In some versions the bird does not appear; instead the king overhears the woman herself lamenting her fate.

In The Border Widow's Lament, a woman laments, in very similar verses, the murder of her husband by the king; she buries him and declares she will never love another. Joseph Haydn arranged a version of this song in the 1790s, (Hob. XXXIa:232).

== Field recordings ==

- Martha Reid, of Blairgowrie, Perthshire, Scotland, was recorded by Maurice Fleming in 1955.
- Caroline Hughes of Blandford, Dorset sang the song to Peter Kennedy in 1968.
- Mary Delaney sang a variant entitled My Brother Built for Me a Bancy Bower to Jim Carroll and Pat Mackenzie in Co. Tipperary somewhere between 1973 and 1985.

==Martin Carthy==
Martin Carthy's version is the most notable recording.

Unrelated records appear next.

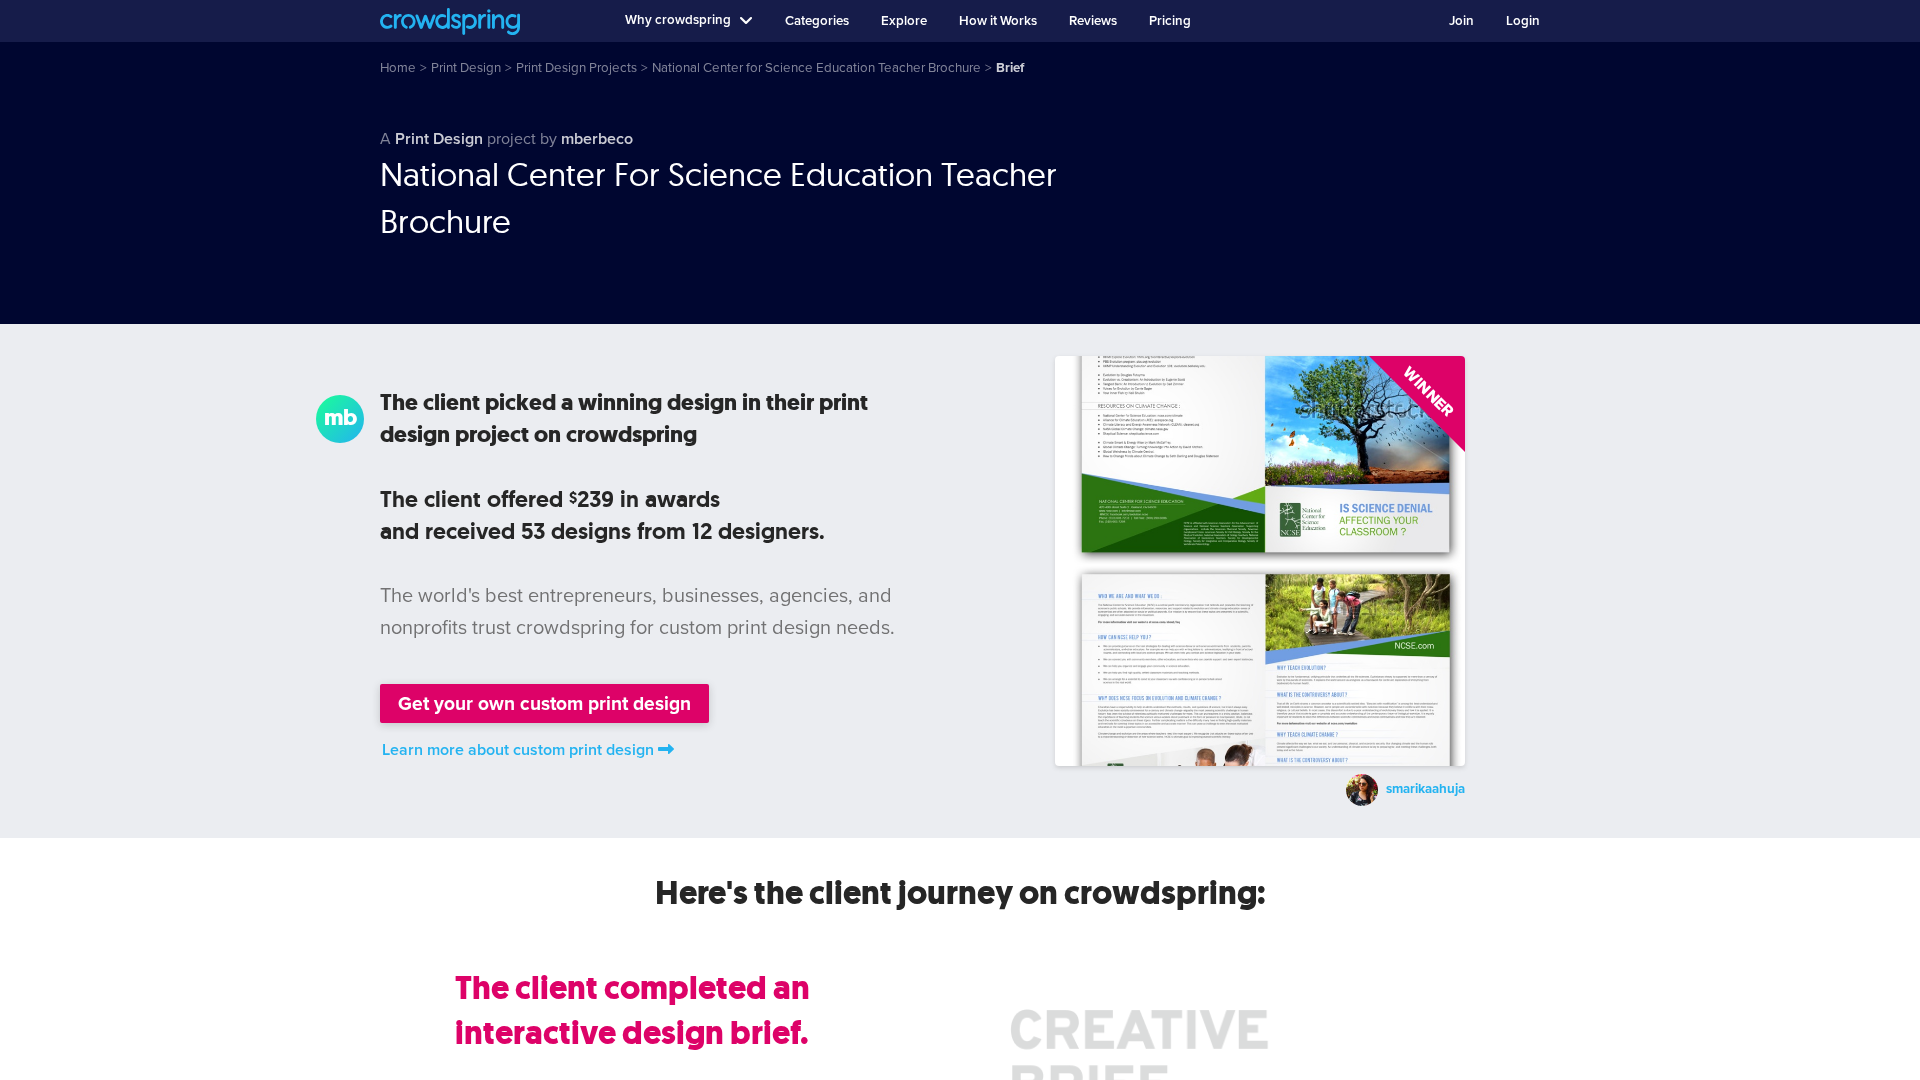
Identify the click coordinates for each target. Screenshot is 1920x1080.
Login (1523, 21)
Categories (817, 21)
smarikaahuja (1425, 790)
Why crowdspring (678, 20)
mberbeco (597, 139)
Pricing (1170, 21)
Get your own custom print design (544, 703)
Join (1461, 21)
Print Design (439, 139)
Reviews (1093, 21)
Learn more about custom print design (518, 750)
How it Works (998, 21)
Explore (904, 21)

For his 1972 album Shearwater, he took the fragments and reworked the ballad, drawing on lines from other ballads. He set the piece to a tune used by Hedy West for the "Maid of Colchester." The song was featured twice on the BBC Radio 1 John Peel show – first on 6 August 1973 and again on 22 April 1975. In 2005 Carthy won the award for Best Traditional Track for "Famous Flower of Serving Men" at the BBC Radio 2 Folk Awards.

Below are the first few verses of Laurence Price's 1656 lyrics, with Martin Carthy's adapted lyrics at right:

My mother show'd me a deadly spight;
She sent three thieves at darksome night;
They put my servants all to flight,
They rob'd my bower, and they slew my knight.

They could not do me much more harm,
But they slew my baby on my arm;
They left me nothing to wrap it in
But the bloody, bloody sheet that it lay in.

They left me nothing to make a grave
But the bloody sword that slew my babe;
All alone the grave I made,
And all alone salt tears I shed.

All alone the bell I rung,
And all alone sweet psalms I sung;
I leant my head against a block,
And there I cut my lovely locks.

I cut my locks, and chang'd my name
From Fair Eleanore to Sweet William.
Went to court to serve my king
As the famous flower of serving men.

My mother did me deadly spite,
For she sent thieves in the dark of night.
Put my servants all to flight,
They robbed my bower, they slew my knight.

They couldn't do to me no harm,
So they slew my baby in my arm;
Left me naught to wrap him in
But the bloody sheet that he lay in.

They left me naught to dig his grave,
But the bloody sword that slew my babe;
All alone the grave I made,
And all alone the tears I shed.

And all alone the bell I rang,
And all alone the psalm I sang.
I leaned my head all against a block
And there I cut my lovely locks.

I cut my locks and I changed my name
From Fair Eleanor to Sweet William,
Went to court to serve my king
As the famous flower of serving men.